Explaining the 'Ringer Score' ('Ringer Round')

Do you have a favorite golf course that you love to play as often as you can? Do you know what your "ringer score" is on that course? A ringer score, also called a "ringer round," is the total score a golfer makes counting only his lowest scores on each hole of a golf course that is played multiple times within a given time period.

For example, let's say you played Podunk Municipal on consecutive days. On the first hole, you scored 5 on the first day and 4 on the second day. Four is the lower of the two scores, so that counts for your ringer score. On Hole 2, you made a 3 one day and a 6 on the other, so 3 counts for your ringer score. Do that for all 18 holes, add up those lowest scores on each hole, and that's your ringer round for the two days you played Podunk Municipal.

A ringer score is something you can track over short periods of time — consecutive days, 36 holes in one day, a week — or longer periods of time, such as over the length of a golf association summer schedule of tournaments.

You can even calculate your ringer score over your entire golfing lifetime. Maybe you started playing Podunk Municipal when you were 12, and you are 56 today and still playing it. And you saved all your scorecards, hundreds of them? Compare them all, find your lowest-ever score on each hole of the course, and you'll have your all-time ringer round. (Stat-tracking programs make it much easier to do these days.)

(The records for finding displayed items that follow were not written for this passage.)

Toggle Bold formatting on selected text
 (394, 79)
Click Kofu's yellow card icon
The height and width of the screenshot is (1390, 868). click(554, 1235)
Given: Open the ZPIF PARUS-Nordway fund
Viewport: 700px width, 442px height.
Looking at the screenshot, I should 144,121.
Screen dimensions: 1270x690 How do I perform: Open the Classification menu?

The terms "ringer score" and "ringer round" have been around a long time. For example, the 1922 Spalding's Official Golf Guide (much earlier references can also be found) noted that Dorothy Campbell Hurd (a legend in the early 20th-century history of women's tournament golf) had achieved a ringer score of par-69 at Pinehurst:

"Mrs. Dorothy Campbell Hurd played every hole on the No. 1 course at Pinehurst in par figures in 1921 ... Her ringer score as it stands totals 35-34—69, which are the par totals for the course."
Ringer scores can be used for tournament play. We mentioned earlier that a golf association league is one place where ringer scores are sometimes calculated. Such a golf association might announce a Ringer Tournament (also called Ringers or an Eclectic Tournament) that runs all summer long. As league members play the individual tournaments, they are also tracking their ringer scores, and at the end of the league schedule the lowest ringer round wins in the Ringer Tournament.

Ringer scores can also be used for wagering purposes between buddies who are playing 36 holes in a day or multiple rounds over multiple days at the same golf course. In addition to whatever wagering is going on during each, individual round, at the end of the four days (or whatever) of play, the low ringer score wins the bonus pool or the agreed-upon amount from each of the other golfers.